The Seattle Police Department has announced it is instituting “micro community policing plans” to help it focus on the types of crimes most prevalent in each neighborhood. You can see the Micro Community Policing Summary for Phinney Ridge here, which lists the community’s priorities as burglaries, car prowls, graffiti, speeding vehicles and poor lighting. The Micro Community Policing Summary for Greenwood lists priorities as burglaries, car prowls, drugs in parks, car camping and prostitution.

No two neighborhoods are alike, nor are their safety priorities and concerns about crime. Recognizing this, the Micro Community Policing Plans are designed to put the department’s energy and resources into addressing the public safety issues that concern each community in Seattle.
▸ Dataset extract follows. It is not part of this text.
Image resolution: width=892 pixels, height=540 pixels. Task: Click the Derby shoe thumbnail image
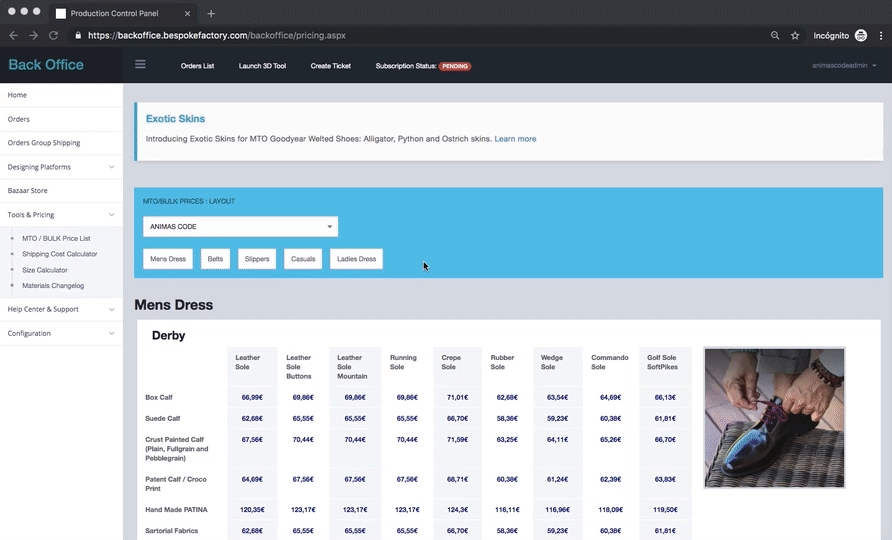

As crime trends and patterns are identified, police precincts will continue to engage Seattle residents to develop solutions and refine enforcement strategies. Enhanced collaboration between the community and police will foster both trust and partnership to manage crime and quality of life issues together.

“These Micro Community Policing Plans recognize the uniqueness of Seattle’s neighborhoods and that our communities need more than a one-size-fits-all approach to public safety,” said Mayor Ed Murray.

“The Micro Community Policing Plans were created from the bottom up, with input from cops on the beat and people living and working in Seattle neighborhoods,” said Seattle Police Chief Kathleen O’Toole. “We’re always going to focus on serious crimes citywide. These plans address low level crime and quality of life issues unique to each neighborhood, giving the community a voice in the development of our policing strategy.”

Seattle University will conduct a process evaluation of the Micro Community Policing Plans. The plans will be evaluated on their impact on the nature and extent of crime, resident perceptions of crime, police-community interactions, and the overall implementation of the Micro Community Policing Initiative.